TESTO →
==========

Tra i problemi da affrontare, nel regolamentare le moderne tecnologie come ChatGPT, c’è l’alto grado di immaterialità, che rende ad esempio arduo trovare un foro competente, e il fatto che il loro stesso tasso di innovazione rende difficile prevederne le conseguenze.
“Si tratta di concetti discussi fin dagli anni ’80, agli albori della computer ethics. Già in un articolo del 1985 intitolato What is computer ethics? James H. Moor parlava di Policy Vacuum, dovuti al fatto che le nuove tecnologie informatiche non corrispondevano completamente alle vecchie regole di cui disponevamo. Un hacker che sottrae una somma minima da un gran numero di conti correnti on line tecnicamente compie sempre un furto, ma anche dal punto di vista morale lo percepiamo in maniera diversa rispetto a un rapinatore. Ecco, secondo Moor filosofia ed etica servono proprio a riempire questi vuoti, fornendo un sistema di analisi concettuale che è fondamentale in ogni ambito del sapere e che va quindi trasmesso alle nuove generazioni”.

==========

ATTIVITÀ 1 → Riscrivi in forma di elenco il paragrafo del testo sulla regolamentazione di ChatGPT che inizia con "Si tratta di concetti discussi". Mantieni i fatti principali.
ATTIVITÀ 2 → Ricopia parola per parola il passo del testo sulla regolamentazione di ChatGPT che comincia con "Tra i problemi" e prosegue fino a "prevederne le conseguenze.".

DATI DI PARTENZA →
==========

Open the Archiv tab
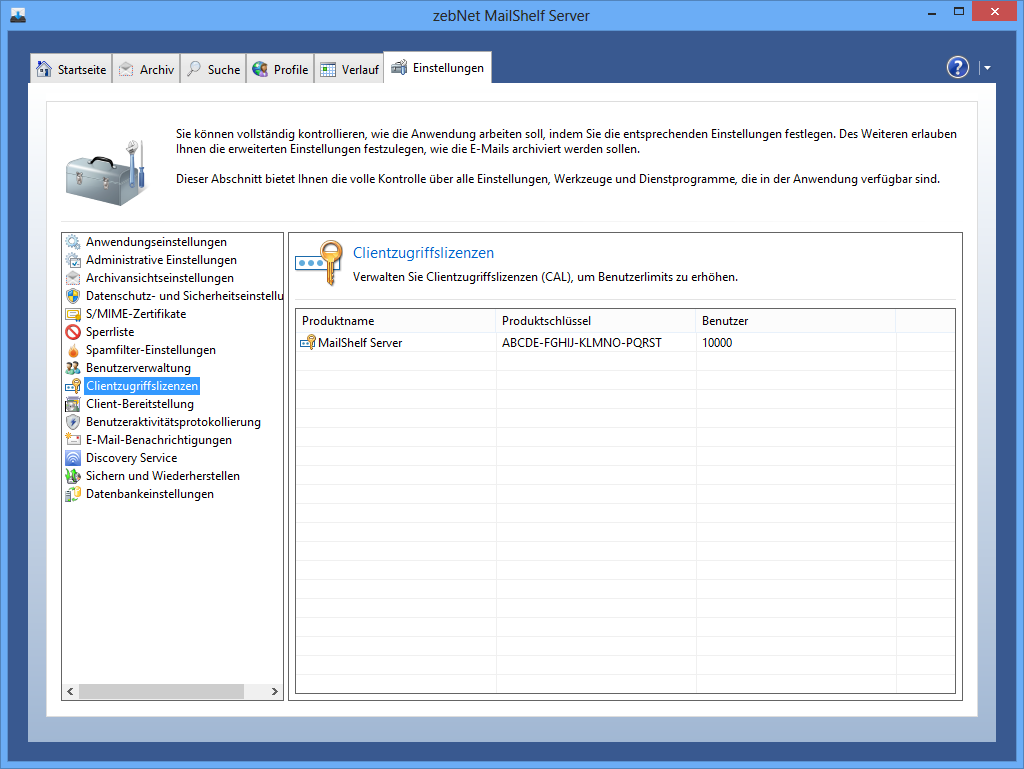Screen dimensions: 1024x769 147,70
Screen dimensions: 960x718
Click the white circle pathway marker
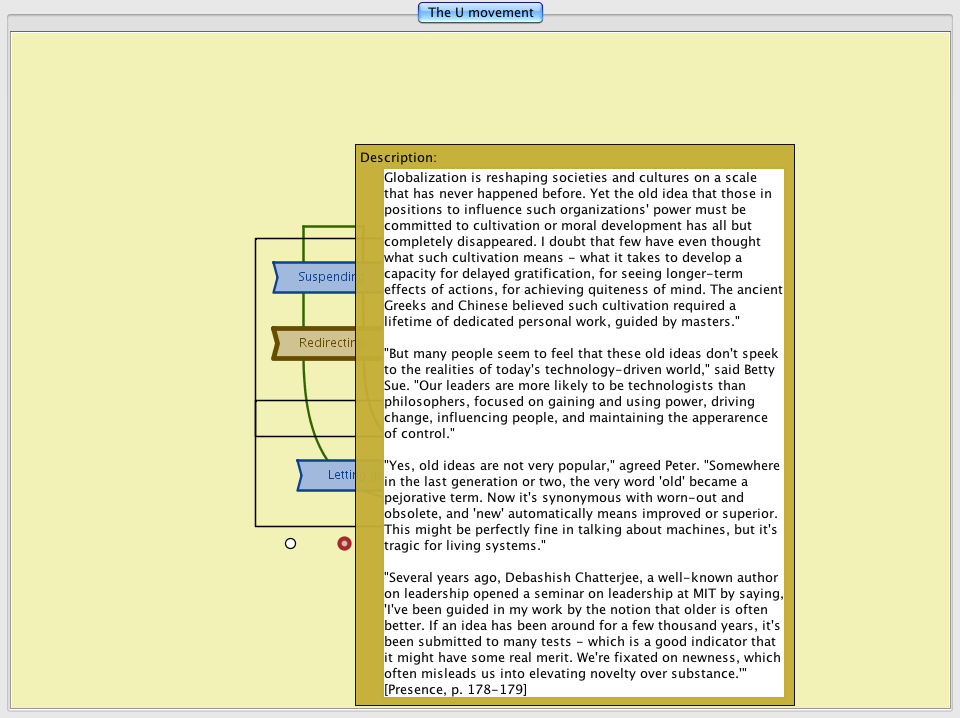pyautogui.click(x=290, y=543)
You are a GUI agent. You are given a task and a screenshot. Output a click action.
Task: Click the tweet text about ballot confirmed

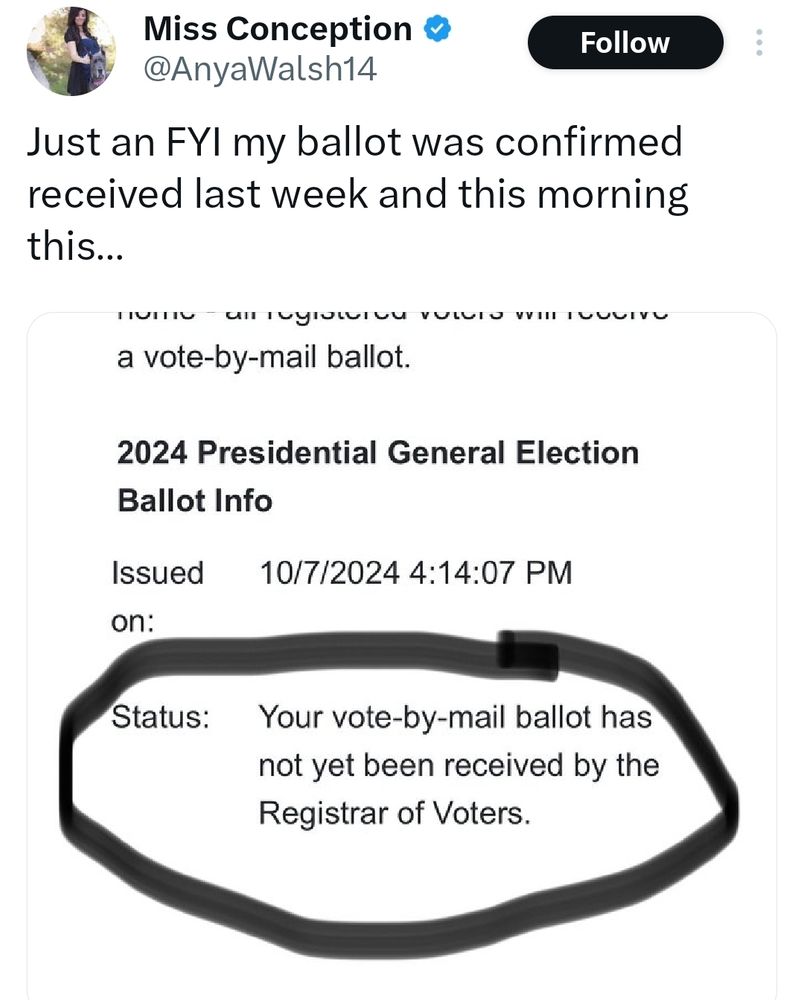pyautogui.click(x=355, y=168)
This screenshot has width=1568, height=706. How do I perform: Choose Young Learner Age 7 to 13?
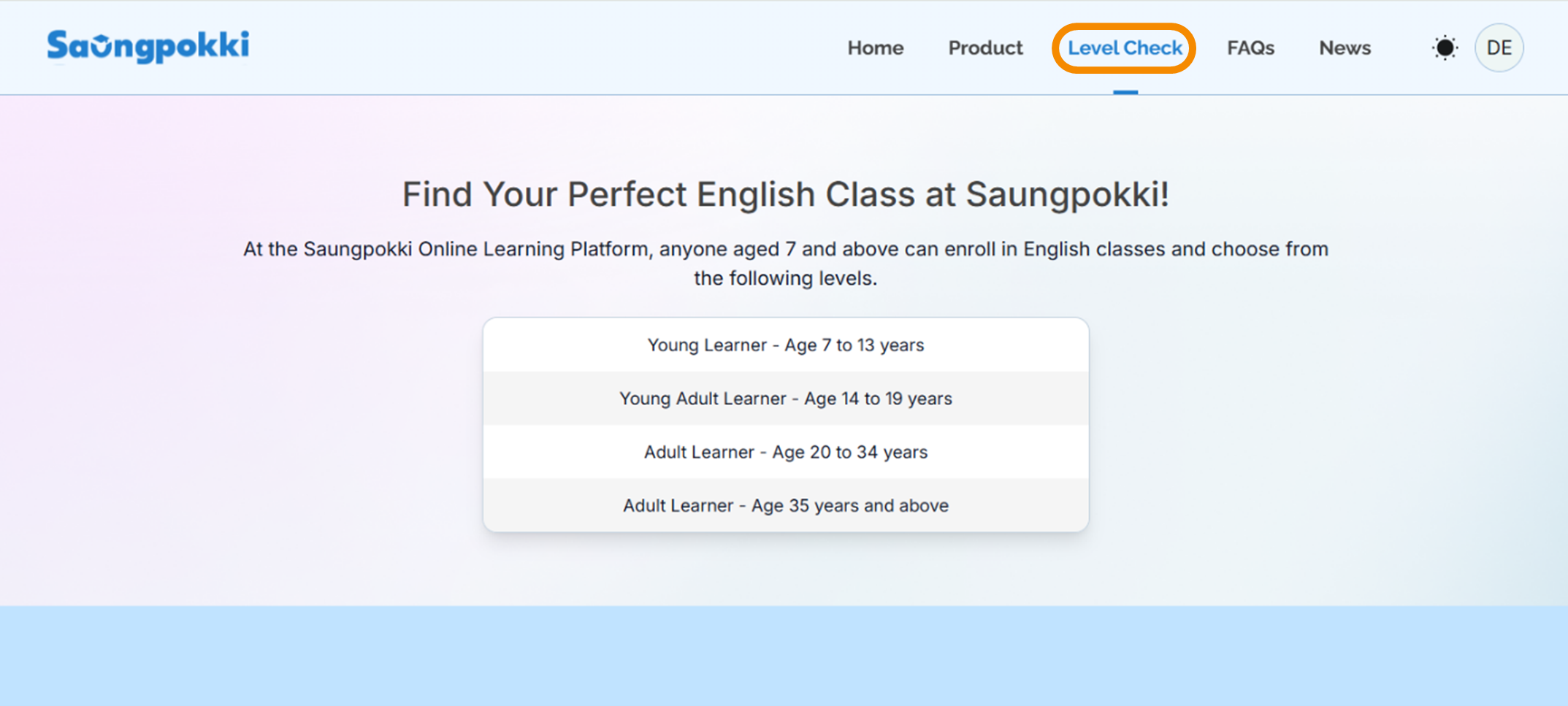coord(786,345)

==========

SOLUZIONE SVOLTA 1 →
- Sono concetti discussi fin dagli anni '80, agli inizi della computer ethics.
- In un articolo del 1985, "What is computer ethics?", James H. Moor parlava di Policy Vacuum. Questi vuoti nascevano perché le nuove tecnologie informatiche non corrispondevano del tutto alle vecchie regole.
- Un esempio è l'hacker che sottrae una somma minima da molti conti correnti online. Tecnicamente compie un furto, ma sul piano morale lo percepiamo in modo diverso da un rapinatore.
- Secondo Moor, filosofia ed etica servono a riempire questi vuoti. Offrono un sistema di analisi concettuale fondamentale in ogni ambito del sapere, che va trasmesso alle nuove generazioni.

SOLUZIONE SVOLTA 2 →
Tra i problemi da affrontare, nel regolamentare le moderne tecnologie come ChatGPT, c’è l’alto grado di immaterialità, che rende ad esempio arduo trovare un foro competente, e il fatto che il loro stesso tasso di innovazione rende difficile prevederne le conseguenze.